Su questo articolo il centrosinistra aveva presentato un emendamento sulle competenze del consiglio in materia e sulla necessita' di legare gli investimenti al piano regionale di sviluppo
La manovra di assestamento del bilancio 2004 della Regione Puglia e' stata approvata in nottata, dopo un acceso scontro tra maggioranza e opposizione. La seduta consiliare e' terminata poco prima delle due, approvando a maggioranza e con il voto contrario di tutto il centrosinistra, l'assestamento e la prima variazione al bilancio di previsione per l'esercizio finanziario 2004. Trecentocinquanta i milioni di euro dunque, rivenienti da un avanzo di amministrazione del 2003, previsti per il finanziamento dei programmi di settore e quelli intersettoriali, la cui gestione e' stata affidata ad un Fondo speciale istituito ad hoc dalla legge (art.3).

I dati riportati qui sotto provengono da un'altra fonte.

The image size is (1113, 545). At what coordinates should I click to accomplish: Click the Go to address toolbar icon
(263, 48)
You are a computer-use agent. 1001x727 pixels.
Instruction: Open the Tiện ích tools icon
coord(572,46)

Su questo articolo il centrosinistra aveva presentato un emendamento sulle competenze del consiglio in materia e sulla necessita' di legare gli investimenti al piano regionale di sviluppo. L'emendamento e' stato respinto con le rassicurazioni pero' in aula del presidente Fitto di "non voler assolutamente sottrarre poteri al consiglio". Sanita', formazione professionale e dipendenti regionali sono stati gli altri tre settori interessati dall'assestamento di bilancio. Dall'assessore Palese è stata chiesta l'urgenza sia per il ddl sul rendiconto sia per quello sull'assestamento e la prima variazione di bilancio.

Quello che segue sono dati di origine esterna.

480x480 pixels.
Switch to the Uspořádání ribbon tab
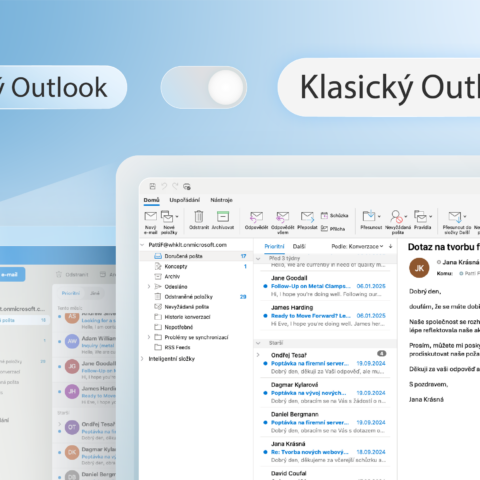tap(185, 200)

Scontro durissimo in aula tra maggioranza e opposizione anche sulle delibere di giunta sui nuovi piani di classifica per il riparto delle spese consortili dei sei consorzi. Il Consorzio di bonifica Ugento-Li Foggi, quello di Terre D'Apulia, quello della Capitanata, quello dell'Arneo, quello del Gargano e quello di Stornara e Tara. Voto contrario dell'opposizione su tutti i piani di classifica ad eccezione di quello della Capitanata e del consorzio di bonifica montana del Gargano. All'unanimita' e' passata anche la proposta di scioglimento degli Organi amministrativi del Consorzio speciale per la Bonifica dell'Arneo.
Approvato alla unanimità un ordine del giorno sull'istituto del Germoplasma che ha sede a Bari e che detiene, con tecnologie avanzate di conservazione, il 90 per cento del germoplasma vegetale di interesse agricolo (oltre 84.000 campioni). L'ordine del giorno impegnail governo nazionale "a mantenere l'autonomia dell'Istituto del Germoplasma del Consiglio Nazionale delle Ricerche, individuandolo quale centro di riferimento nazionale per le attività di salvaguardia del germoplasma nell'ambito dell'esecuzione del Trattato Internazionale sulle risorse citogenetiche per l'alimentazione e l'agricoltura".